AUSZUG AUS DER QUELLE
==============================

Während meiner Zeit als Geschäftsführer im ‚Haus der Volkskultur‘ in Burgdorf ist mir das beeindruckende Monumentalwerk ‚Emmentaler Sennenleben‘ zum ersten Mal begegnet.

Es war eine Entdeckung, die nicht nur mein professionelles Interesse weckte, sondern auch persönlich tief berührte. Als aktiver Sänger im Jodlerchörli Utzenstorf bot sich mir die Gelegenheit, aus diesem Werk zu singen. Voll Inbrunst stimmte ich die «Aemmitaler Alpuffahrt» an, ein Lied, das die Essenz des Emmentaler Lebensgefühls einfängt und weit über die Grenzen der Notenblätter hinausgeht.

Diese Erfahrungen verbanden mich auf besondere Weise mit dem Erbe des Emmentals und vertieften mein Verständnis für die kulturelle Bedeutung der Region. Es ist mir ein Anliegen, diese Verbindung zwischen Tradition und Gegenwart in den folgenden Zeilen weiter zu erforschen und die Bedeutung des Älplerlebens, wie es Oskar Friedrich Schmalz und seine Frau Hedy in ihrem Werk darstellen, zu beleuchten:

Vom aussichtsreichen Napf bis zu den schroffen Wänden der Schrattenfluh und des trutzigen Hohgant breiten sich auf den Höhen und Abhängen des emmentalischen Hügelgebiets sonnige Weiden mit heimeligen Alphütten und sturmfesten Wettertannen aus. Dieses archaische Emmental war für den Berner Jodlervater Oskar Friedrich Schmalz ¹ (1881–1960) Gegenstand vieler seiner Jodellieder. In seinem Monumentalwerk «Emmentaler Sennenleben» belebt er in vier Akten den Älpler-Jahreskreis.

Doch Schmalz, bzw. seine Ehefrau Hedy (1895–1976), die den Text beisteuerte, spricht in diesem Werk, das 1932 von den Emmentaler-Jodlern in Konolfingen uraufgeführt wurde, immer nur von Sennen. Das stimmt jedoch nur zum Teil. Vor allem waren es die Küher, die das Älplerleben während beinahe dreihundert Jahren prägten und damit das Emmental zur wohl reichsten Region im Kanton Bern machten.

Die für den Alpbetrieb benötigten Fachleute der Milchverarbeitung, die Küher, rekrutierten sich aus einheimischen Bauernsöhnen, die nach der Übernahme des väterlichen Hofes durch den jüngsten Bruder (Minorat ²) ausbezahlt wurden.

==============================

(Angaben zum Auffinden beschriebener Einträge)
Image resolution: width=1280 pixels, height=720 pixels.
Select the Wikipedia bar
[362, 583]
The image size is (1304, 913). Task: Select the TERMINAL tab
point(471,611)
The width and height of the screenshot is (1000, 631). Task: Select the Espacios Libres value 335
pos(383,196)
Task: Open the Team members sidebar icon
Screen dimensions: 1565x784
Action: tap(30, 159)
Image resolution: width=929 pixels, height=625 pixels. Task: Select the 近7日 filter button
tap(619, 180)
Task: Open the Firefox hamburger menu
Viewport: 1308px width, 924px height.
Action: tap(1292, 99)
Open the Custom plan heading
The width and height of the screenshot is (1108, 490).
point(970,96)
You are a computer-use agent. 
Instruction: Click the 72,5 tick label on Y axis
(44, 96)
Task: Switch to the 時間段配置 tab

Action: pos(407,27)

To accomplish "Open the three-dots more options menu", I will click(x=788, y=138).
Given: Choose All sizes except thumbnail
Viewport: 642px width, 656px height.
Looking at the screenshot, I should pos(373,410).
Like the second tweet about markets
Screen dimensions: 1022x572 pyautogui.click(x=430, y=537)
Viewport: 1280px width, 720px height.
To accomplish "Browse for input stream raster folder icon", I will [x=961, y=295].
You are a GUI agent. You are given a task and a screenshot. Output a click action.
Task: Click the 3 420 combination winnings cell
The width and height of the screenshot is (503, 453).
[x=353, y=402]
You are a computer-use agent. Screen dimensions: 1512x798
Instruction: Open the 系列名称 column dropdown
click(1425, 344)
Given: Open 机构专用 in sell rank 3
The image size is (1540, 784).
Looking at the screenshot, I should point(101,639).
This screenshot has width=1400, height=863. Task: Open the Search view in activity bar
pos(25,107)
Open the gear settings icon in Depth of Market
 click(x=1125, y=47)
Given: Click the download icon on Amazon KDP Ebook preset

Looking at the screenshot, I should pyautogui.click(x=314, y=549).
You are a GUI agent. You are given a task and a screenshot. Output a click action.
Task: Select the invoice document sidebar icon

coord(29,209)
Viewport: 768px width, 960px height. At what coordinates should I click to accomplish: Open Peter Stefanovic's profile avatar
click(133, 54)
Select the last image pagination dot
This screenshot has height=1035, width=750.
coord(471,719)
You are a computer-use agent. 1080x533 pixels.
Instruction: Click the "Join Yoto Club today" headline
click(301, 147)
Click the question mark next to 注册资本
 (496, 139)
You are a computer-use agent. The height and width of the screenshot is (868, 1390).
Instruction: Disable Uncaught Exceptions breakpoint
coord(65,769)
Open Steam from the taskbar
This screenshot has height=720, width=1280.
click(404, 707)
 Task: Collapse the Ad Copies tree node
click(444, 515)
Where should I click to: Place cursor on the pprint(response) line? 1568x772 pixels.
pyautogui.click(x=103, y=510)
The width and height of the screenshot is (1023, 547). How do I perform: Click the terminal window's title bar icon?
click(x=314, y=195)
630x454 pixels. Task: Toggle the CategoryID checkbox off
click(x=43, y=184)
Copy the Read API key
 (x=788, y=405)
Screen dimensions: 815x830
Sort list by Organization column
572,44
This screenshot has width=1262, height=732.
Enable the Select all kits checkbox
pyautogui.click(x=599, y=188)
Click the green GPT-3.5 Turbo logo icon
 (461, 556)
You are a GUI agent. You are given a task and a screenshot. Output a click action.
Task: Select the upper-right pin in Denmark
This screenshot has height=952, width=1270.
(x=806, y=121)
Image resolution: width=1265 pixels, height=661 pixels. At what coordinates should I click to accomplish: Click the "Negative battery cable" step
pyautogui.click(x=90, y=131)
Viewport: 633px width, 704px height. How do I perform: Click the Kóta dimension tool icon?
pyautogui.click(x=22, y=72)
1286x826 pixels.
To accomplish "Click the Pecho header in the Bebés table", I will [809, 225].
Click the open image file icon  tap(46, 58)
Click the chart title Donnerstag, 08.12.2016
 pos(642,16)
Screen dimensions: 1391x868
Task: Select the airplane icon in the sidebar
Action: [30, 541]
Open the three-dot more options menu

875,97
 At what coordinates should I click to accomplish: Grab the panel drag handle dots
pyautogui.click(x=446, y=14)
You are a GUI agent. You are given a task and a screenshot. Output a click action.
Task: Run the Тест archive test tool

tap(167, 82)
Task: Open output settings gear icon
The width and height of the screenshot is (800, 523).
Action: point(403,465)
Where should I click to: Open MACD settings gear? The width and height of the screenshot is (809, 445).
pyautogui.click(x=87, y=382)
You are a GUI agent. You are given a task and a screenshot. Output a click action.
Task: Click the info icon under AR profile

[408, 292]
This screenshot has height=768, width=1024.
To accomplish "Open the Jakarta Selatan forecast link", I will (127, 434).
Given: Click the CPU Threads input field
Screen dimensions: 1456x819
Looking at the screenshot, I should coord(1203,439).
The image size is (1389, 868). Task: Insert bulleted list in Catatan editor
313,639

==============================

Tippe aus dem Text über das Emmentaler Sennenleben den Abschnitt von "Vom aussichtsreichen Napf" bis "Kanton Bern machten." wortgetreu ab. Stütze dich dabei ausschließlich auf den Text über das Emmentaler Sennenleben.

Vom aussichtsreichen Napf bis zu den schroffen Wänden der Schrattenfluh und des trutzigen Hohgant breiten sich auf den Höhen und Abhängen des emmentalischen Hügelgebiets sonnige Weiden mit heimeligen Alphütten und sturmfesten Wettertannen aus. Dieses archaische Emmental war für den Berner Jodlervater Oskar Friedrich Schmalz ¹ (1881–1960) Gegenstand vieler seiner Jodellieder. In seinem Monumentalwerk «Emmentaler Sennenleben» belebt er in vier Akten den Älpler-Jahreskreis.

Doch Schmalz, bzw. seine Ehefrau Hedy (1895–1976), die den Text beisteuerte, spricht in diesem Werk, das 1932 von den Emmentaler-Jodlern in Konolfingen uraufgeführt wurde, immer nur von Sennen. Das stimmt jedoch nur zum Teil. Vor allem waren es die Küher, die das Älplerleben während beinahe dreihundert Jahren prägten und damit das Emmental zur wohl reichsten Region im Kanton Bern machten.